_Exercise directions_. Write out exactly, with no other output, the lines below from the one that contains "Where should I click to: Toggle" through the end.

_Stored dataset items_.
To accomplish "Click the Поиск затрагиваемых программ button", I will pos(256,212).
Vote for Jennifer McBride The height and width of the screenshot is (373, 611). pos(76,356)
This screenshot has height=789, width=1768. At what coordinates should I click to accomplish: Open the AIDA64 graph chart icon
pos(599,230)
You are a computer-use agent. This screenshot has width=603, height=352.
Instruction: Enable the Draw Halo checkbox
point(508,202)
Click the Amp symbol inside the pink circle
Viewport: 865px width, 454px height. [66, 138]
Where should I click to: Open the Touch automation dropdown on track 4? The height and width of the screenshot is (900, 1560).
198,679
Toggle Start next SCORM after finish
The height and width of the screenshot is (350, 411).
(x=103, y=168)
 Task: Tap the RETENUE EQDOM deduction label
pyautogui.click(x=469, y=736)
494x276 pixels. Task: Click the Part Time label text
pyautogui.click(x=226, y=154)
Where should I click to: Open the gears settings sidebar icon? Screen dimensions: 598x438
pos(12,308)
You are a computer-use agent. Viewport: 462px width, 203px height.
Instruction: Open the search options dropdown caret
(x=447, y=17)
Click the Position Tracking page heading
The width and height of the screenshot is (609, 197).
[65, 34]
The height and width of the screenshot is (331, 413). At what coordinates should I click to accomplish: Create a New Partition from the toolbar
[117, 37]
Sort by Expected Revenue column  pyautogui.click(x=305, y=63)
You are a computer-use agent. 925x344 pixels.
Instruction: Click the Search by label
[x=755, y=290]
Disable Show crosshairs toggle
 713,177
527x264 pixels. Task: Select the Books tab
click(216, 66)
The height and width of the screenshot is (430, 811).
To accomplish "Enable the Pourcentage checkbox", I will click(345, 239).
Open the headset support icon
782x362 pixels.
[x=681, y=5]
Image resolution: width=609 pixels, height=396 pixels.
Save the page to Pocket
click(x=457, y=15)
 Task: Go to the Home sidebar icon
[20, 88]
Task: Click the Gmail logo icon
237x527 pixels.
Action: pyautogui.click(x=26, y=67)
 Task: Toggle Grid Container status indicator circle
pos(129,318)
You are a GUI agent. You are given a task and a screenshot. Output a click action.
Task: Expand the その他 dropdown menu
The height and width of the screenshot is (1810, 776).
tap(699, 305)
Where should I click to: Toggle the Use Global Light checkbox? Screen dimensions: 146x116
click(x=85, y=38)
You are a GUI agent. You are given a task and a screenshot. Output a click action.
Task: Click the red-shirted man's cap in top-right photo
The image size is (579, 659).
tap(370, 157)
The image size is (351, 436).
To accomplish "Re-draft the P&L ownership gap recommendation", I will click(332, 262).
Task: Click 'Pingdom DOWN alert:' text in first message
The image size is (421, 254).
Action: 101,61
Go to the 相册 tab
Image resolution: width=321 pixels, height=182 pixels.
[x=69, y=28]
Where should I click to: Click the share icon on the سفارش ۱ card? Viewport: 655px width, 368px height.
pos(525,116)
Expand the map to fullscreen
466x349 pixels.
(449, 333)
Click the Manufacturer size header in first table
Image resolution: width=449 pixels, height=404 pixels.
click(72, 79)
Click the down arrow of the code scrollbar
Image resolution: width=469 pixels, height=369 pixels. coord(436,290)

_Task solution_.
Where should I click to: Toggle the Use Global Light checkbox? Screen dimensions: 146x116
click(x=85, y=38)
You are a GUI agent. You are given a task and a screenshot. Output a click action.
Task: Click the red-shirted man's cap in top-right photo
The image size is (579, 659).
tap(370, 157)
The image size is (351, 436).
To accomplish "Re-draft the P&L ownership gap recommendation", I will click(332, 262).
Task: Click 'Pingdom DOWN alert:' text in first message
The image size is (421, 254).
Action: 101,61
Go to the 相册 tab
Image resolution: width=321 pixels, height=182 pixels.
[x=69, y=28]
Where should I click to: Click the share icon on the سفارش ۱ card? Viewport: 655px width, 368px height.
pos(525,116)
Expand the map to fullscreen
466x349 pixels.
(449, 333)
Click the Manufacturer size header in first table
Image resolution: width=449 pixels, height=404 pixels.
click(72, 79)
Click the down arrow of the code scrollbar
Image resolution: width=469 pixels, height=369 pixels. coord(436,290)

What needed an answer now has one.